Kurz bevors dann richtig heiß wurde bei
der Feuershow eines Tübinger Trios, das brennende Fackeln und
Stäbe zu betörender Musik kreisen ließ, bis am Ende ein
Kugelblitz rasant über den Platz fegte, von dem leuchtend und
glühend das Feuer wegspritzte, dass es eine wahre Freude
war.
Den feuerfreien, dafür mit viel Orgel
angereicherten Abschluss gestaltete dann aber der Reutlinger
Low-Fi-Chef-Ideologe Stragula, Markus Schneller, der für sein
derzeitiges Hammond-Schauer-Projekt die drei Musiker(innen)

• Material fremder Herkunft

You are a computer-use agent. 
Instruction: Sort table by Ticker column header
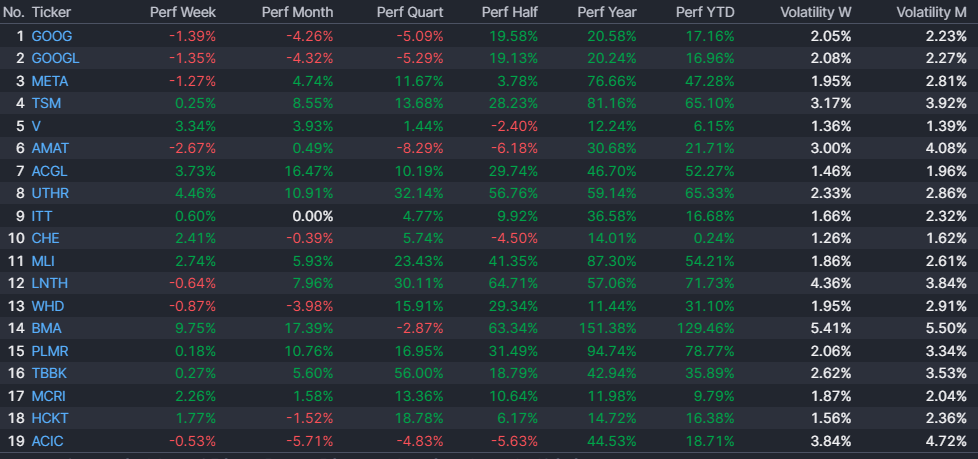pyautogui.click(x=50, y=12)
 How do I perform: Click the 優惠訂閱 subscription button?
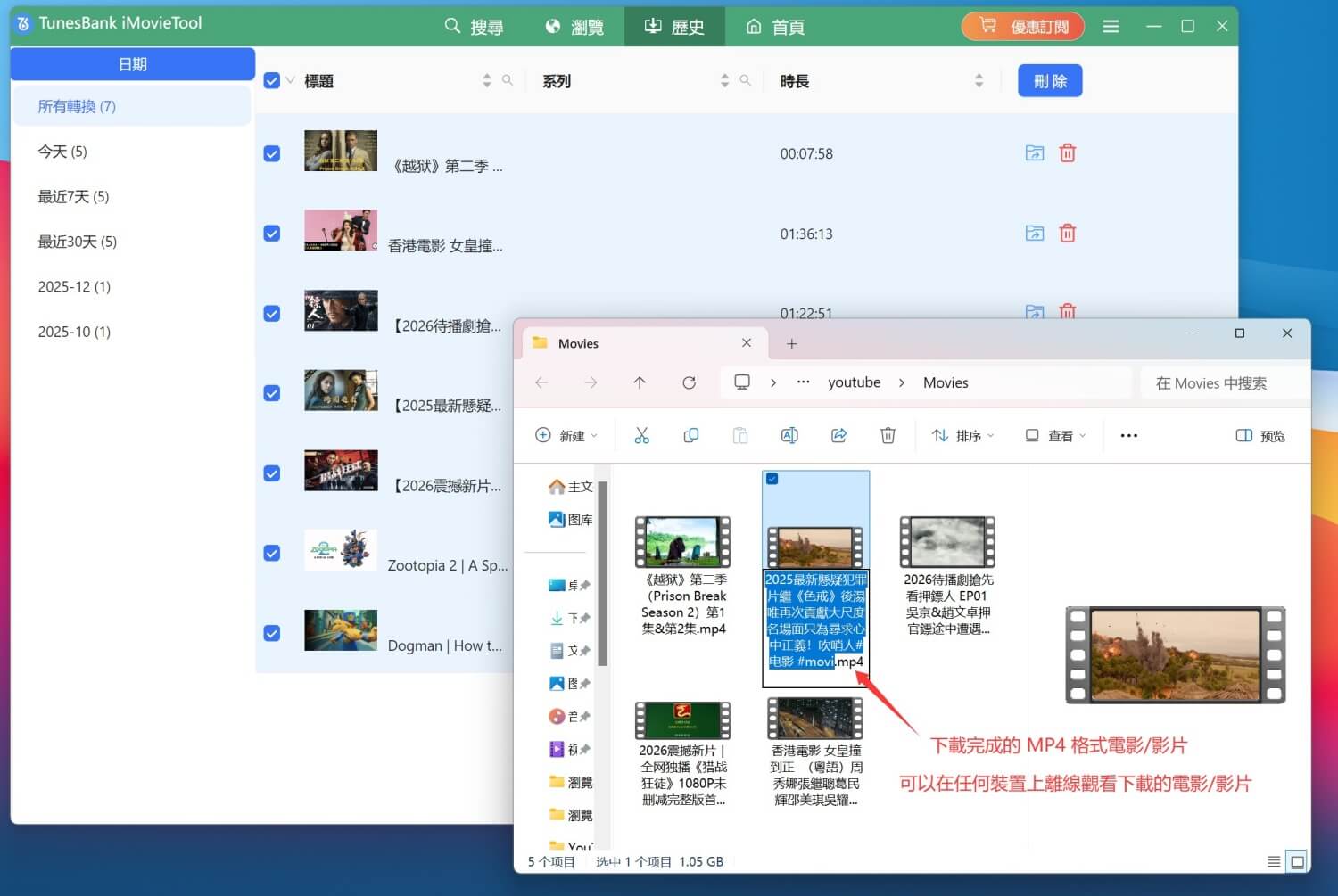click(1022, 26)
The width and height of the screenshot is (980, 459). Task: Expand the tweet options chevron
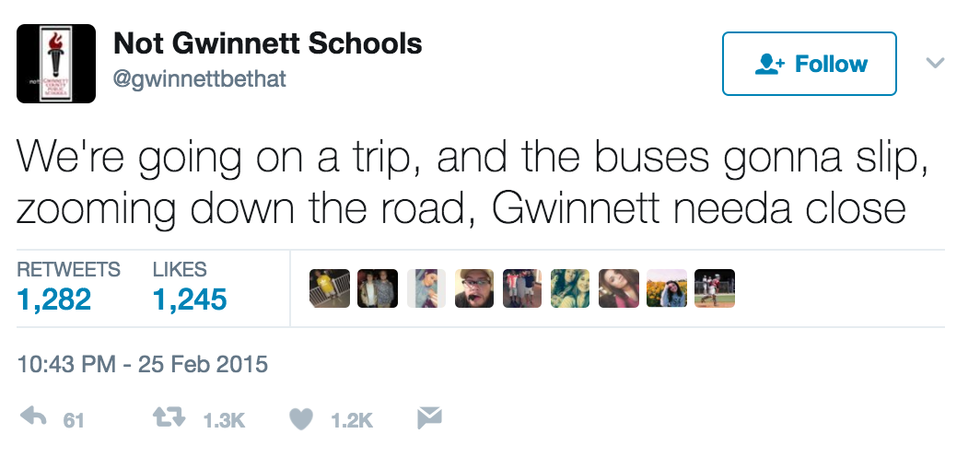click(935, 63)
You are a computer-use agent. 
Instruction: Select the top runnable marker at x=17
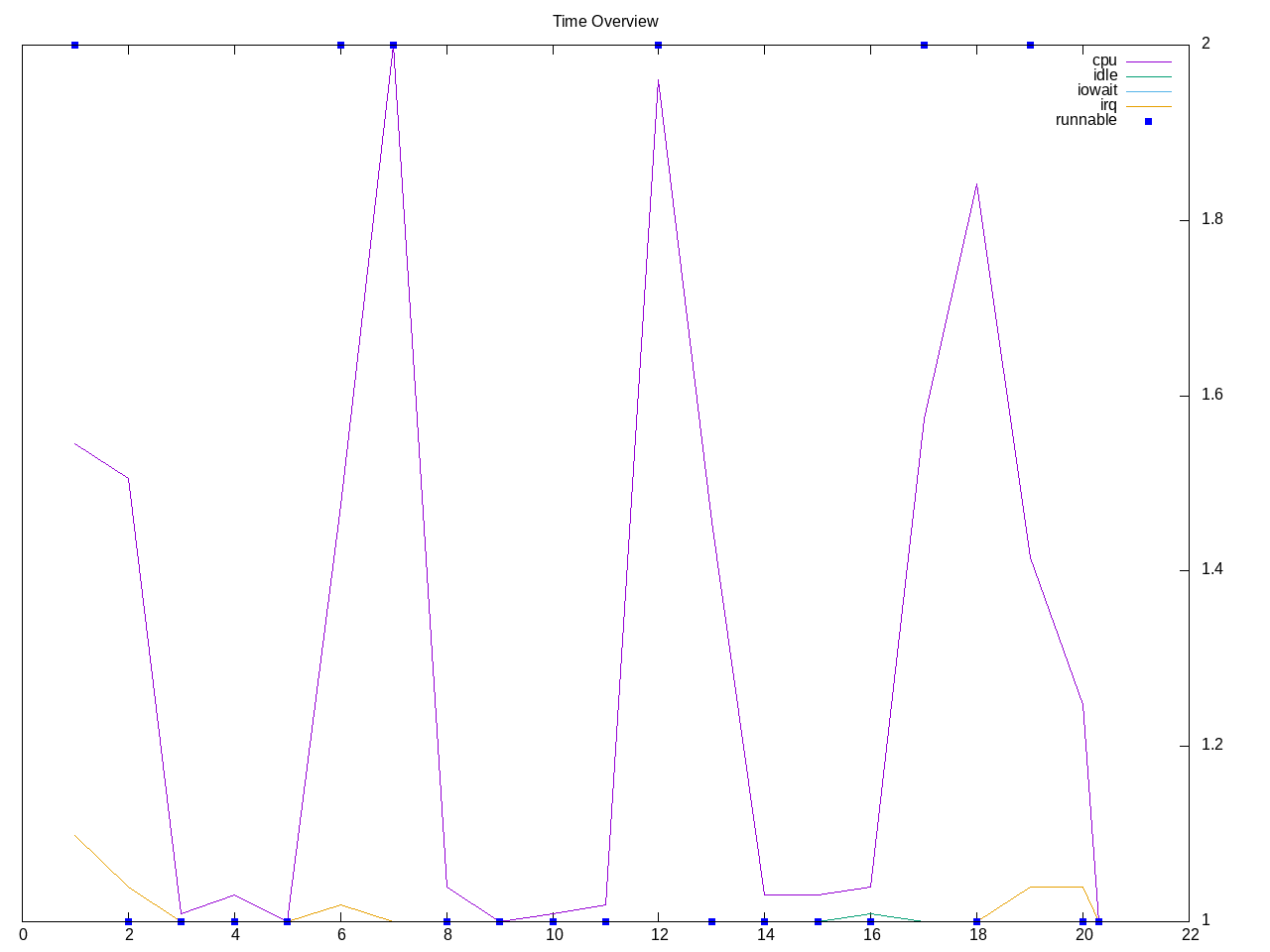pyautogui.click(x=924, y=45)
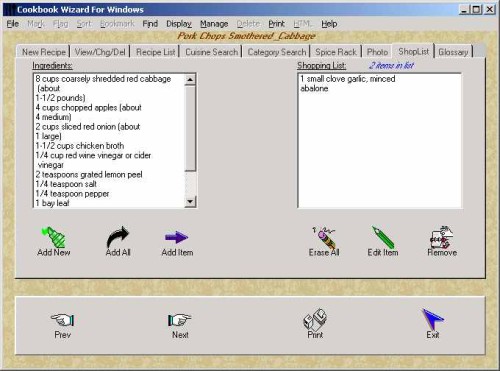
Task: Click the Add New drill icon
Action: tap(54, 237)
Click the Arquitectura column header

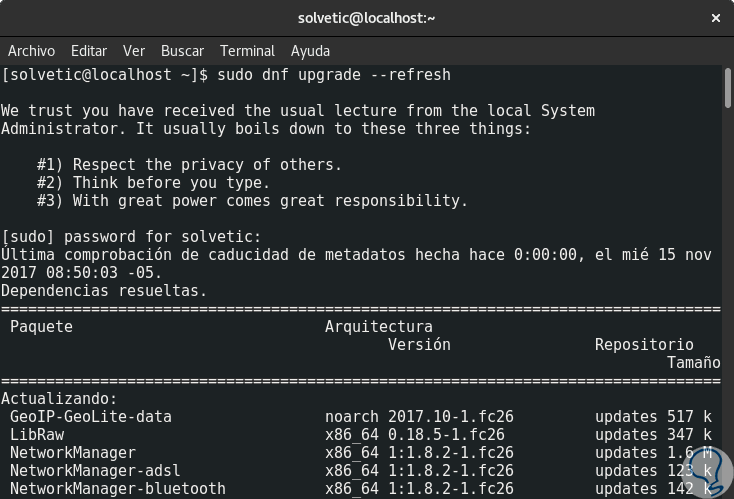(379, 327)
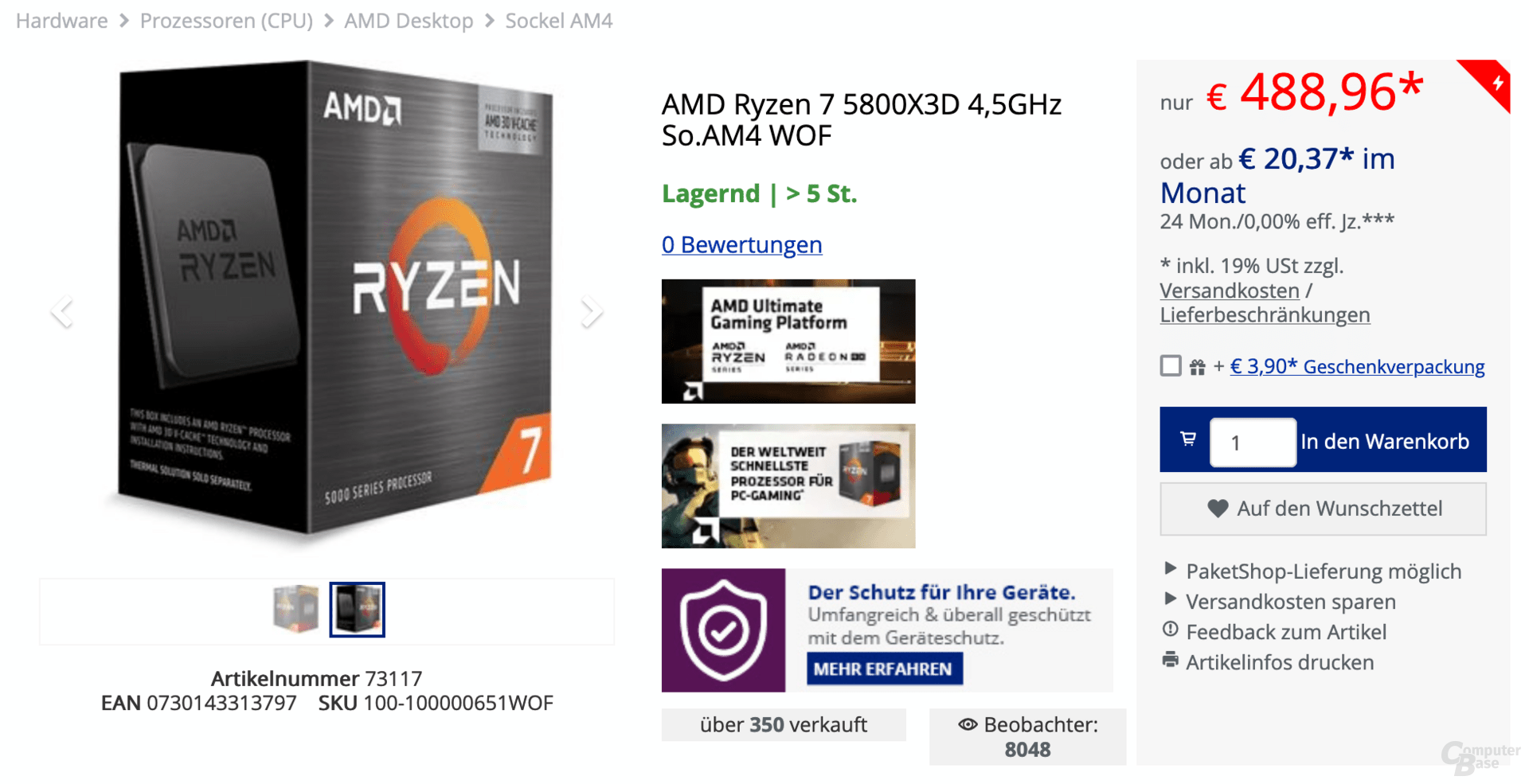
Task: Click the eye icon beside Beobachter
Action: [x=968, y=724]
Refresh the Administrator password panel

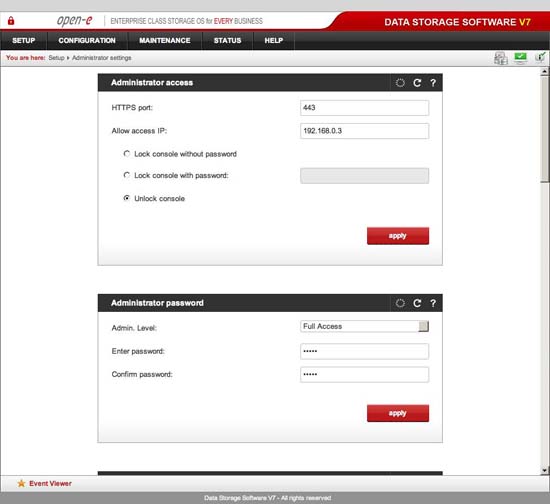click(417, 303)
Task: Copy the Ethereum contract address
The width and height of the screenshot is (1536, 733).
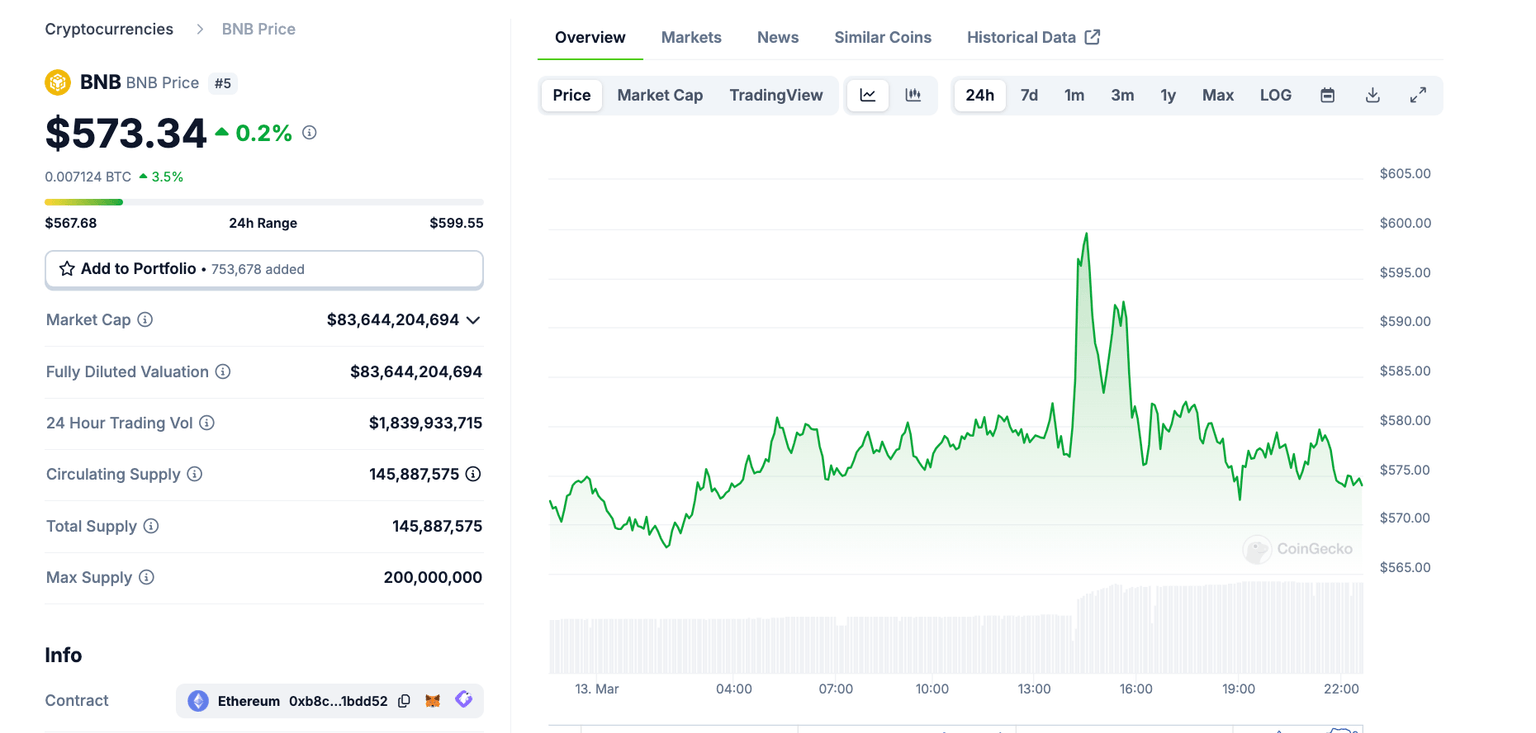Action: click(404, 701)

Plushbug, Mai-Goll und Frank Briggenatra von Die Gelb und den
Swellings um sich geschart hat, um eigensinnige
Dekonstruktionen dessen anzubieten, was die Pop-, Rock- und
Country-Geschichte der vergangenen 40 Jahre mühsam aufgebaut
hat.
Beatles, Kiss und Kylie Minogue werden mit
Hilfe zweier elektrischer Tasteninstrumente aus dem
zurückliegenden Jahrhundert zerpflückt, in ihre zentralen
Einzelteile zerlegt, analysiert, für zu überfrachtet befunden
und als Minimalismus-Version in Orgel wieder ausgespuckt.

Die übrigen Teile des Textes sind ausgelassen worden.